Когда я смотрела на выгоревшее пятно посреди поляны, которое когда-то было моим домом, то все еще чувствовала всепоглощающую печаль – и глубокую очистительную ярость. Но, тем не менее, после каждого из таких сновидений я должна была утром выходить на улицу и снова смотреть на то место: чувствуя запах мерзлого пепла, идти мимо холодных руин, чтобы утолить огонь, горящий в моих глазах.
– Да уж, – сказала я, плотнее закутываясь в шаль. Мы стояли и, глядя вниз на руины, разговаривали возле кладовой над ручьем. Холод пробирал меня до костей. – Ну… и где же, тогда?
– В Пещере Испанца, – сказал Джейми, и я моргнула, глядя на него.
– Где?
– Я покажу тебе, a nighean (девушка (гэльск.), – прим.пер.), – ответил он, улыбаясь. – Когда снег растает.
НЕОЖИДАННО НАГРЯНУЛА ВЕСНА, и вода в ручье поднялась. Раздувшийся от тающего снега и питаемый сотнями крошечных водопадиков, которые стекали и прыгали по склону горы, бурно плескавшийся ручей ревел у моих ног. Я чувствовала его холод на лице и знала, что буквально за несколько минут вымокну до колен, но это не имело значения. Свежие зеленые стрелолисты и волосистые лютики обрамляли берега, поднявшаяся вода вырывала из почвы некоторые растения и, кружа, отправляла их вниз по течению. Другие же из последних сил цеплялись корнями за жизнь, в то время как их листья тянулись за бегущими струями. В укрытии берегов под водой извивались темные сплетения кресса. Их свежая зелень и была моей целью.

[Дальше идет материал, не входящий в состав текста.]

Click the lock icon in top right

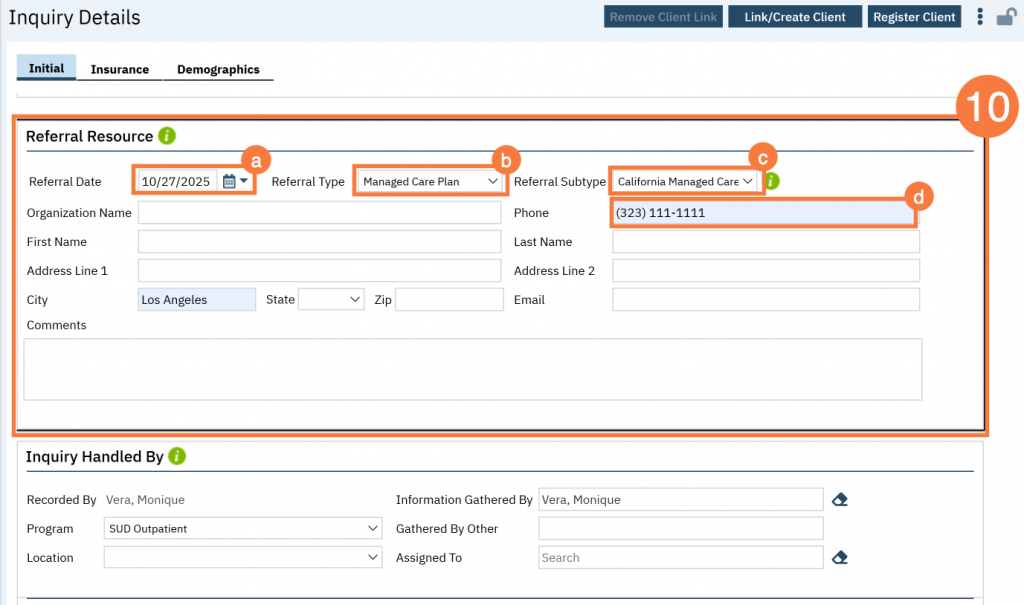pos(1006,17)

Моя фуражная корзинка была наполовину заполнена папоротником и вьющимися побегами. Хороший большой пучок свежего нежного кресса, хрустящего и холодного, прямо из ручья, отлично покроет дефицит витамина С, образовавшийся за зиму. Я сняла ботинки и чулки и, немного поколебавшись, скинула также шаль и платье, забросив их на ветку дерева. В тени нависавших над ручьем серебристых березок было холодно, и я слегка задрожала, но, проигнорировав холод, подоткнула полы рубашки и вошла в поток.
Его холод игнорировать было сложнее. Ахнув, я чуть не выронила корзинку, но, нащупывая путь по скользким камням, добралась до ближайшего переплетения соблазнительной темной зелени. Буквально за секунды мои ноги онемели, однако от исступленного азарта добычи и вожделения салата я перестала ощущать холод.
Довольно много заготовленной нами пищи было спасено от огня, поскольку она хранилась в хозяйственных постройках – в кладовой над ручьем, в амбаре и в коптильне. Овощной подвал, однако, оказался разрушенным, а вместе с ним погибли не только морковь, лук, чеснок и картошка, но и большая часть тщательно припасенных мною сушеных яблок и дикого ямса, а еще большие свисающие гроздья изюма – все, что должно было сохранить нас от разрушительных последствий цинги. Травы, конечно, тоже превратились в дым вместе с остальной моей хирургической. Правда, осталось большое количество тыкв и кабачков, потому как они был сложены в сарае. Но любой устанет от пирогов с кабачками и суккоташа (блюдо из молодой кукурузы и бобов, – прим. пер.) после пары месяцев… Ладно, на второй день, если говорить обо мне.